Les sociétés holdings présentent des considérations particulières, notamment la possibilité pour les entrepreneurs de conserver leurs actifs au sein d’une structure holding personnelle pour des avantages fiscaux. Cela entraîne des choix de placement différents, car la société holding n’a pas nécessairement besoin de liquidités pour ses opérations.
Il est essentiel d’évaluer la disponibilité future et le niveau de risque associé à chaque aspect de la trésorerie. Les investisseurs disposés à sacrifier la liquidité immédiate peuvent envisager des déports à terme proposés par les banques, offrant un rendement fixe sur une période définie. Cependant, ces placements peuvent comporter des pénalités en cas de retrait anticipé, ce qui nécessite une analyse minutieuse des conditions bancaires.
Malgré la diminution des offres attractives de comptes à terme, ils demeurent une option intéressante pour les entreprises opérationnelles, offrant un équilibre entre rendement potentiel et liquidité.
Le contrat de capitalisation et la trésorerie de long terme
Si l’objectif est d’assurer un rendement sur plusieurs années sans compromettre la sécurité, le contrat de capitalisation offre une solution intéressante pour les entités juridiques, fonctionnant comme une forme d’assurance-vie. Il permet d’investir intégralement dans un fonds en euros.
Actuellement, les assureurs recherchent des fonds pour acheter des obligations à des taux attractifs, ce qui devrait augmenter les rendements des fonds en euros à l’avenir. Contrairement à il y a un an, où l’accès au fonds en euros était limité et peu rémunérateur pour les entreprises, la situation s’est améliorée. Les capitaux et les intérêts investis dans le fonds en euros sont protégés, et les fonds peuvent être récupérés rapidement, généralement entre quinze jours et trois semaines.
Par exemple, Afi-Esca propose un rendement net de frais de gestion garanti de 3,5 % pour son fonds en euros en 2024, avec des perspectives de hausse pour 2025. Le contrat de capitalisation permet également de diversifier les investissements vers des unités de compte (UC) telles que des actions ou des obligations, ce qui peut être intéressant pour les entreprises cherchant à optimiser leurs rendements tout en contrôlant les risques.
Introduire des UC dans un contrat de capitalisation offre l’avantage supplémentaire d’améliorer le rendement garanti, sous certaines conditions. Par exemple, en investissant 30 % dans des UC, les souscripteurs peuvent espérer obtenir un taux garanti dépassant 5 % sur le fonds en euros pour 2024 et 2025. Cependant, des pénalités de sortie peuvent être appliquées en cas de retrait anticipé avant quatre ans.

> **Matériel**:
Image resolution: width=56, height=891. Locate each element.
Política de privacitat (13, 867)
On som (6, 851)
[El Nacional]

> **Exercices à faire**:
1 > Résumez l'extrait en deux phrases.
2 > Recopiez mot pour mot le passage de l'extrait qui commence par « Malgré la diminution » et se poursuit jusqu'à « potentiel et liquidité. » inclus.

> **Corrigé des exercices**:
1 > Pour placer leur trésorerie, les entreprises doivent évaluer la disponibilité future et le risque de chaque placement, et les comptes à terme restent une option intéressante malgré des pénalités possibles en cas de retrait anticipé. Sur le long terme, le contrat de capitalisation permet d'investir dans un fonds en euros protégé dont les rendements devraient augmenter, et l'ajout d'unités de compte peut améliorer le taux garanti, avec toutefois des pénalités de sortie avant quatre ans.

2 >
Malgré la diminution des offres attractives de comptes à terme, ils demeurent une option intéressante pour les entreprises opérationnelles, offrant un équilibre entre rendement potentiel et liquidité.